Top of Data in this exercise

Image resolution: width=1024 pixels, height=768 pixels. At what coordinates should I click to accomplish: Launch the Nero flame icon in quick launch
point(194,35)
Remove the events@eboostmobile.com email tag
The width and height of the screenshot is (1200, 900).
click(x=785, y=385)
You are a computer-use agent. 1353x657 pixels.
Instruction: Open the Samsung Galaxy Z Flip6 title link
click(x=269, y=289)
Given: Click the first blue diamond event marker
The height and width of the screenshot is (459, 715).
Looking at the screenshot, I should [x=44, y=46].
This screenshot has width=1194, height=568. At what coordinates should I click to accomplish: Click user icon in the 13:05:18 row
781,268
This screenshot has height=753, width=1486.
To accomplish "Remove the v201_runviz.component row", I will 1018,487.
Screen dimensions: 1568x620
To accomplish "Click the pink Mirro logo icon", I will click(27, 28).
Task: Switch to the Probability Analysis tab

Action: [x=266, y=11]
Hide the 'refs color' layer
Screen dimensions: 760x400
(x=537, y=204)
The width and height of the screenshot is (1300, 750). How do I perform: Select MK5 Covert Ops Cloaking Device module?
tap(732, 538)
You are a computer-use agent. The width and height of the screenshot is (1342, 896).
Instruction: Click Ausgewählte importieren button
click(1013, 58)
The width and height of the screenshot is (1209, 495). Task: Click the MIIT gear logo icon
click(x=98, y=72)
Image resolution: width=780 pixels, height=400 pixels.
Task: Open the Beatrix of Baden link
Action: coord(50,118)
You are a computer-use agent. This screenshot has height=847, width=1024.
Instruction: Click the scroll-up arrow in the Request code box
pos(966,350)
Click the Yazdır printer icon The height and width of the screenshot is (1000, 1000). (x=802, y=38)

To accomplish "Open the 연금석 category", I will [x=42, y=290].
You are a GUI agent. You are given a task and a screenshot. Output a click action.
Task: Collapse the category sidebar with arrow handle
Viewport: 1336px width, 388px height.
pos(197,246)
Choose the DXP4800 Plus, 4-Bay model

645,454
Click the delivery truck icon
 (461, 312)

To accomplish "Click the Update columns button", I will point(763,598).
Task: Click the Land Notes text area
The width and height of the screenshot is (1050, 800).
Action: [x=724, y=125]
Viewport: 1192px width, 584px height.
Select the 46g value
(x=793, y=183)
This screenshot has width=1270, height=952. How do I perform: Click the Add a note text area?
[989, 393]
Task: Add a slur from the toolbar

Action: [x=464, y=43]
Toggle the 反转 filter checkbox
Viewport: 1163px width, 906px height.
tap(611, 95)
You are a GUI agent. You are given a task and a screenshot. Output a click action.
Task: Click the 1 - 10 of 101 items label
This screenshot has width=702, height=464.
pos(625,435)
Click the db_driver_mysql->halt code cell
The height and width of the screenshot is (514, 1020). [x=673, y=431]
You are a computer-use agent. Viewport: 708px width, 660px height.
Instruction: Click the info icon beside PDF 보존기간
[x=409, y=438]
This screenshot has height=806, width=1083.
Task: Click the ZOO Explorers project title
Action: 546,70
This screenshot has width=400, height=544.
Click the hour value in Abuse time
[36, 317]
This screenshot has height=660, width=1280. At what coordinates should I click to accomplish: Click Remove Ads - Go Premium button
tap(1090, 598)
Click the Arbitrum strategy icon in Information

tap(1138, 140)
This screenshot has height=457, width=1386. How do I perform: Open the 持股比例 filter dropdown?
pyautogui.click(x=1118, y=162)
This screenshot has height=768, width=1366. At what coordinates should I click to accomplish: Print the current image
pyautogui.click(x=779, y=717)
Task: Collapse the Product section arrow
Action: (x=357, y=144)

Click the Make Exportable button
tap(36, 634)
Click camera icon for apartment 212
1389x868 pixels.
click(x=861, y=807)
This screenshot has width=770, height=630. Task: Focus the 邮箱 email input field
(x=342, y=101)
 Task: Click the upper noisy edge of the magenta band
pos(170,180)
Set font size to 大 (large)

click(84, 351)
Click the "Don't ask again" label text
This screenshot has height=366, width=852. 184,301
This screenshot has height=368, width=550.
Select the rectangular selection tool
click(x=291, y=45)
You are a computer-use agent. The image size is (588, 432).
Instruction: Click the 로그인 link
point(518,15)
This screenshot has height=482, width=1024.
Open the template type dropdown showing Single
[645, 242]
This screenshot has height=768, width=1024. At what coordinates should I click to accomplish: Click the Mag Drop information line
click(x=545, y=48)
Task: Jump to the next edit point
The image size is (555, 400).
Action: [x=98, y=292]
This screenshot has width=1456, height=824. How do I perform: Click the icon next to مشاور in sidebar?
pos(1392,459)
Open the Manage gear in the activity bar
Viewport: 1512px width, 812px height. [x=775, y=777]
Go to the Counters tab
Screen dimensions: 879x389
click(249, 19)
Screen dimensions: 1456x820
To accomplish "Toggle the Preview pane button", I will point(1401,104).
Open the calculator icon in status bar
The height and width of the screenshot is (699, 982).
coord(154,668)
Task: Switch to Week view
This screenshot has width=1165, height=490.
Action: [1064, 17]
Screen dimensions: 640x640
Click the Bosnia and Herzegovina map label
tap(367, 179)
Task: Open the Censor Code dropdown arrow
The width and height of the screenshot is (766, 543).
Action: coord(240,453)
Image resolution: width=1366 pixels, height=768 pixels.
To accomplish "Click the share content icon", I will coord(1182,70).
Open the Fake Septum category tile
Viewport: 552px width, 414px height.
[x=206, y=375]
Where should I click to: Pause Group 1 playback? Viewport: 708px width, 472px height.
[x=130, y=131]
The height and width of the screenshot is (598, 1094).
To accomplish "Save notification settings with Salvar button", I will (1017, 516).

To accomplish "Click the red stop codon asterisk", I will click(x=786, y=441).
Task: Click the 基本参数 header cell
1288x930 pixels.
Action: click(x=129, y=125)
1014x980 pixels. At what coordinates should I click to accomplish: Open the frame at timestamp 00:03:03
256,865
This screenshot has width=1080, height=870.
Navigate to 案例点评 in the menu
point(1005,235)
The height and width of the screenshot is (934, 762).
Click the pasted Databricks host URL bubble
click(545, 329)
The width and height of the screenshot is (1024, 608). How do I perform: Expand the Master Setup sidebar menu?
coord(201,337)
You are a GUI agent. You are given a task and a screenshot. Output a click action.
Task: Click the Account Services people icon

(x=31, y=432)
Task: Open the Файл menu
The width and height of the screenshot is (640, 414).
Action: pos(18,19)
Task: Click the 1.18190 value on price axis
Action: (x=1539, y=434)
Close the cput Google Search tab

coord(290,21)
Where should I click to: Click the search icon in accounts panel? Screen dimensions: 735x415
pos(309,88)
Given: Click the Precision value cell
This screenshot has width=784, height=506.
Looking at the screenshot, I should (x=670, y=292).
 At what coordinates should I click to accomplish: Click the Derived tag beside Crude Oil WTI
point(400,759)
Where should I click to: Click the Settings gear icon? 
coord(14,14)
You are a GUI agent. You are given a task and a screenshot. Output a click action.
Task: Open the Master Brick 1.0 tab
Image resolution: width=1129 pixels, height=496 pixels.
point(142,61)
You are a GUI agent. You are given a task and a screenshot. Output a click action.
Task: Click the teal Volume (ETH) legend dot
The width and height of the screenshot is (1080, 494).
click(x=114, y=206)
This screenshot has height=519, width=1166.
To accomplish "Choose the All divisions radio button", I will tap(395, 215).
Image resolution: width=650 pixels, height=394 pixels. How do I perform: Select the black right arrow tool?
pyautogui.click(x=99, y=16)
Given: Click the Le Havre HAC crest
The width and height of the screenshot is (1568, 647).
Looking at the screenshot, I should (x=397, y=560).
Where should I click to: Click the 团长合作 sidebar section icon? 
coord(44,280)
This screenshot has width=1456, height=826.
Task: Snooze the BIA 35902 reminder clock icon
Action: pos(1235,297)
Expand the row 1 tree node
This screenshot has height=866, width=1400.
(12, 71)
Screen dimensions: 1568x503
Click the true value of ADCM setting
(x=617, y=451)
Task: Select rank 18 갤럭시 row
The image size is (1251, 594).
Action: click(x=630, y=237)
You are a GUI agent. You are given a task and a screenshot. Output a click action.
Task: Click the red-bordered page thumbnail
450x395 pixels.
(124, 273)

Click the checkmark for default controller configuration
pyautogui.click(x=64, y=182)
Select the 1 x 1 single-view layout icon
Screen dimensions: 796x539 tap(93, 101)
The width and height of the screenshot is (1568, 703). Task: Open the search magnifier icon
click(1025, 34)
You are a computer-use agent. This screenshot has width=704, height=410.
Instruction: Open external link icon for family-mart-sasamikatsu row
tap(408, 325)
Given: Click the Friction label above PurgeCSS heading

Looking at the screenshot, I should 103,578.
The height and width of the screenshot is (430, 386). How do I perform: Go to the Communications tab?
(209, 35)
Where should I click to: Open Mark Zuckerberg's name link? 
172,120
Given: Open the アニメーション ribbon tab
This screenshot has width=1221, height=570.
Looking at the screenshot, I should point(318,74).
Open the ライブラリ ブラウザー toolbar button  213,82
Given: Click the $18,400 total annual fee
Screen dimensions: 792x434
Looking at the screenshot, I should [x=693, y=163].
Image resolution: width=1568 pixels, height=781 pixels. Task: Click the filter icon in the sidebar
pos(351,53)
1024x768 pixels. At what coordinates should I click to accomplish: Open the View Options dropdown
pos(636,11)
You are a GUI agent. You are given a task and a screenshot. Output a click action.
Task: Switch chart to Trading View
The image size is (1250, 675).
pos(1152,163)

Bottom of Data in this exercise

About this exercise >>
Take the lines from the top of the data through the one that contains "You are a computer-use agent. 1353x657" and copy them exactly, leaving out every line after it.

Result of the exercise >>
Image resolution: width=1024 pixels, height=768 pixels. At what coordinates should I click to accomplish: Launch the Nero flame icon in quick launch
point(194,35)
Remove the events@eboostmobile.com email tag
The width and height of the screenshot is (1200, 900).
click(x=785, y=385)
You are a computer-use agent. 1353x657 pixels.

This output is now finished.